WHAT YOU ARE ASKED TO DO:
Note the line containing "[switch] (183, 1339)"; from it through the last line below, give only those lines again, exactly, both ends included, skipping pictures.

──────────

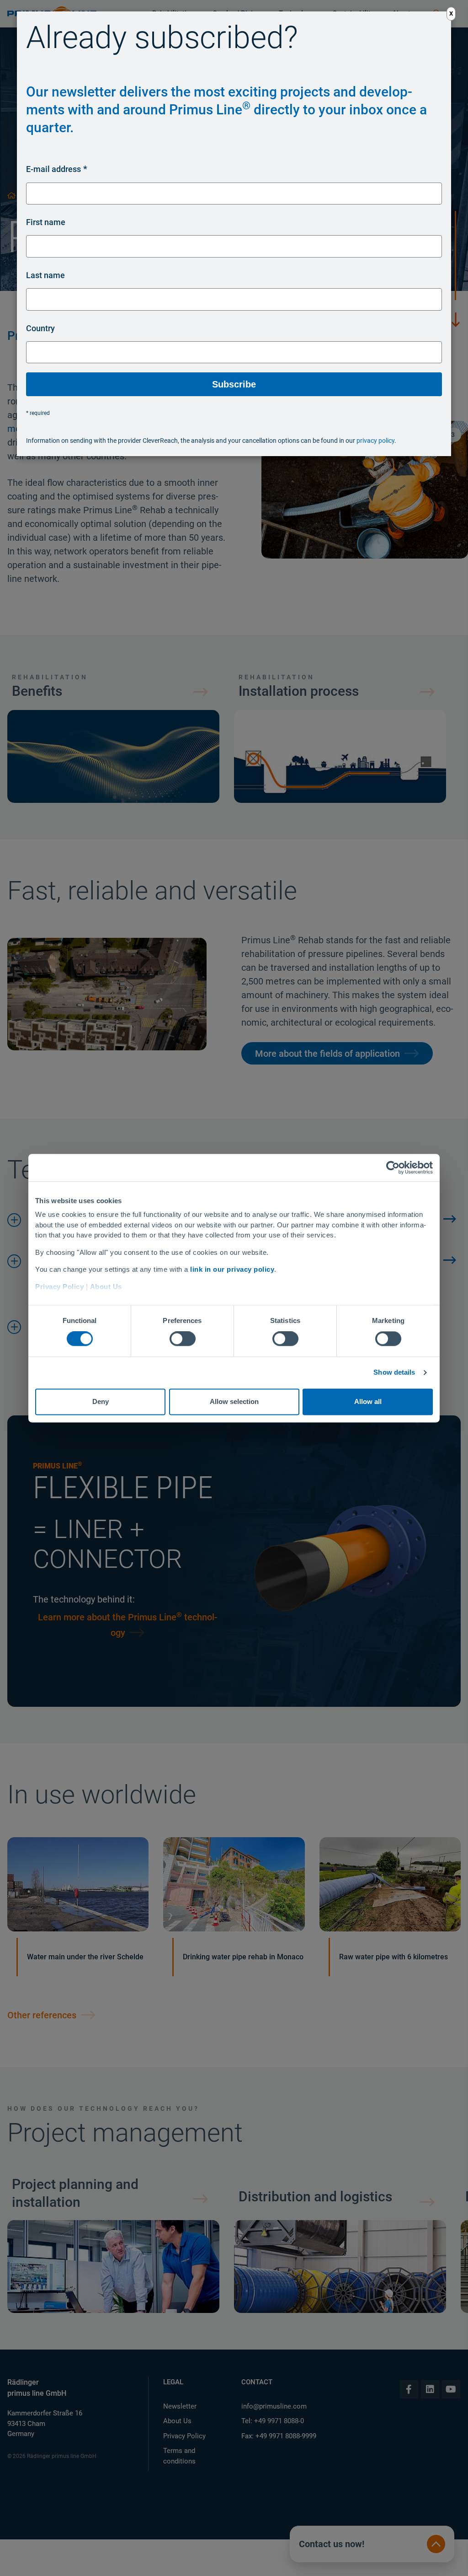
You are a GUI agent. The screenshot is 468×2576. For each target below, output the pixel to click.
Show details (394, 1373)
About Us (106, 1287)
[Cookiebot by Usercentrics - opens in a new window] (393, 1167)
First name (45, 222)
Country (40, 328)
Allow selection (234, 1401)
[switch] (183, 1339)
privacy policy (375, 440)
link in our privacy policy (232, 1269)
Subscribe (234, 384)
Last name (45, 275)
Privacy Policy (59, 1287)
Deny (100, 1401)
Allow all (368, 1401)
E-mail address (53, 169)
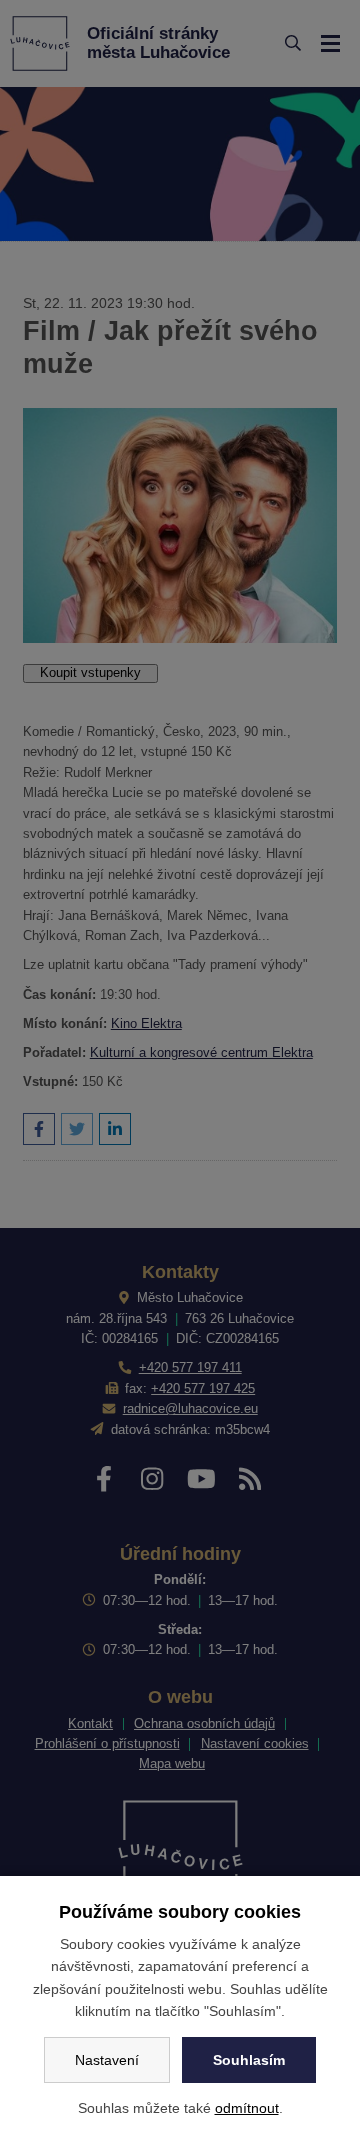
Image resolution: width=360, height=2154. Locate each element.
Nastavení (107, 2060)
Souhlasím (249, 2060)
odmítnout (247, 2108)
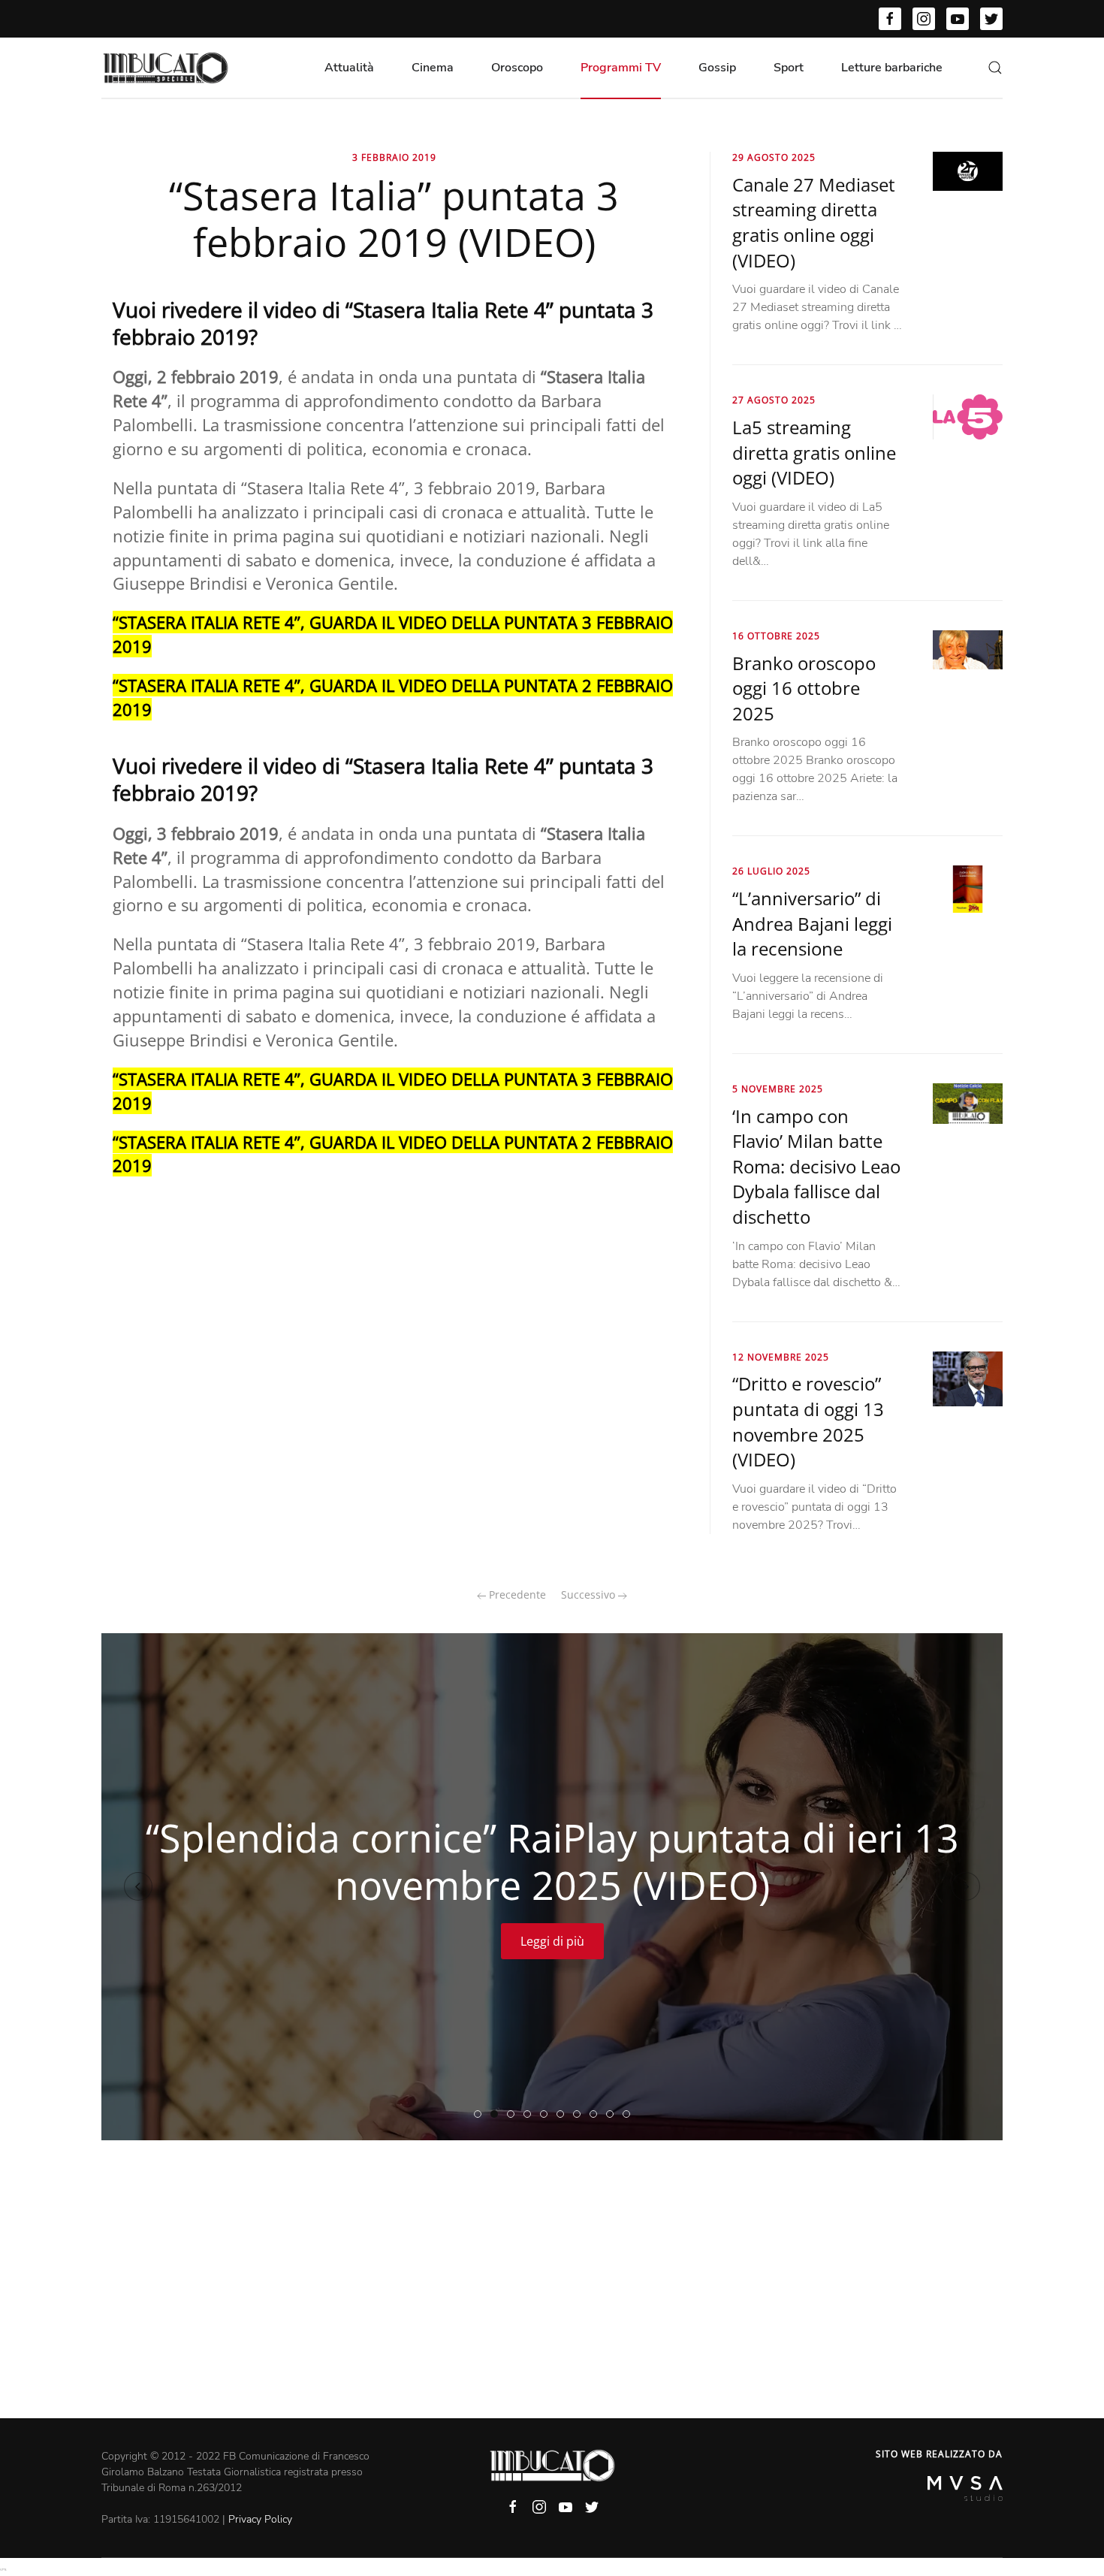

──────────

FINISHED EXERCISE:
[switch] (183, 1339)
privacy policy (375, 440)
link in our privacy policy (232, 1269)
Subscribe (234, 384)
Last name (45, 275)
Privacy Policy (59, 1287)
Deny (100, 1401)
Allow all (368, 1401)
E-mail address (53, 169)
Image resolution: width=360, height=2154. Locate each element.
Nastavení (107, 2060)
Souhlasím (249, 2060)
odmítnout (247, 2108)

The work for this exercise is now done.